Prognostic Significance of Preoperative Tumor Markers in Pseudomyxoma Peritonei from Low-Grade Appendiceal Mucinous Neoplasm: a Study from the US HIPEC Collaborative. Journal of gastrointestinal surgery : official journal of the Society for Surgery of the Alimentary Tract Nizam, W., Fackche, N., Pessoa, B., Kubi, B., Cloyd, J. M., Grotz, T., Fournier, K., Dineen, S., Veerapong, J., Baumgartner, J. M., Clarke, C., Patel, S. H., Wilson, G. C., Lambert, L., Abbott, D. E., Vande Walle, K. A., Lee, B., Raoof, M., Maithel, S. K., Russell, M. C., Zaidi, M. Y., Johnston, F. M., Greer, J. B. 2021

Abstract

Tumor markers are commonly utilized in the diagnostic evaluation, treatment decision making, and surveillance of appendiceal tumors. In this study, we aimed to determine the prognostic significance of elevated preoperative tumor markers in patients with pseudomyxoma peritonei secondary to low-grade appendiceal mucinous neoplasm who underwent cytoreductive surgery and hyperthermic intraperitoneal chemotherapy.Using a multi-institutional database, eligible patients with measured preoperative tumor markers [carcinoembryonic antigen (CEA), carbohydrate antigen 19-9 (CA 19-9), or cancer antigen 125 (CA-125)] were identified.

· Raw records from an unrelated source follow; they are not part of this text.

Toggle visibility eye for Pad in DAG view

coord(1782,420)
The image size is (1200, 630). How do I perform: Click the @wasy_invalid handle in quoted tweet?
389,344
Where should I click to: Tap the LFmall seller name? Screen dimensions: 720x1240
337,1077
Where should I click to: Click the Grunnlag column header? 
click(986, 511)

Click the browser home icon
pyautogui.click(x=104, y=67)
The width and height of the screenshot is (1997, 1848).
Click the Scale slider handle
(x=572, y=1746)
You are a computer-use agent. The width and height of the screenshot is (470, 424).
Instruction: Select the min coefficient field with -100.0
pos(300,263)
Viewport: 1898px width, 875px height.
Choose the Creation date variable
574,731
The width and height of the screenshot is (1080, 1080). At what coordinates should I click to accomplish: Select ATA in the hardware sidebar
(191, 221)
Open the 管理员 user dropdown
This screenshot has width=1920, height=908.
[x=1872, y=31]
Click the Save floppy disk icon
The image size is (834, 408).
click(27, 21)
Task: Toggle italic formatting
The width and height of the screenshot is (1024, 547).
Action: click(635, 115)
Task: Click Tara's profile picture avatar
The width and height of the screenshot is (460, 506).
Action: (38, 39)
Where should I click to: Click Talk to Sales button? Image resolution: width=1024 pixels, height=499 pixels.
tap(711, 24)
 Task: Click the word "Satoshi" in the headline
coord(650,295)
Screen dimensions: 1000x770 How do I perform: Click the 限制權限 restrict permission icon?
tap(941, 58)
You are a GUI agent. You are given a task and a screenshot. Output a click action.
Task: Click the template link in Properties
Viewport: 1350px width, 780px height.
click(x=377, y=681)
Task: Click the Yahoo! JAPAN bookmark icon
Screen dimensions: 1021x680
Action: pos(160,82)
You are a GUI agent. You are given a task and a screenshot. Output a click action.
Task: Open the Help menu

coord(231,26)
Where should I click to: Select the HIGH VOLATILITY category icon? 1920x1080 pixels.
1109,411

Univariate and multivariate Cox-proportional hazards regression analysis assessed relationships between normal and elevated serum tumor markers with progression-free and overall survival in the context of multiple clinicopathologic variables.zTwo hundred and sixty-four patients met criteria. CEA was the most commonly measured tumor marker (97%). Patients who had any elevated tumor marker had a higher peritoneal carcinomatosis index (PCI) as compared to those with normal range markers. Elevated CEA and CA 19-9 levels were individually associated with longer inpatient length of stay, requirement for intraoperative transfusion, and incomplete cytoreduction. Utilization of neoadjuvant chemotherapy, increased PCI score, elevated CA 19-9 (p = 0.007), and CA-125 levels (p = 0.01) were predictive of decreased progression-free survival on univariate analysis. However, in a multivariate model, only elevated PCI was a statistically significant predictor of progression-free survival.Elevated preoperative tumor markers indicate a higher burden of disease but are not independently associated with survival in this retrospective multi-institutional cohort. Further prospective studies are needed to clarify the utility of these markers in this patient population.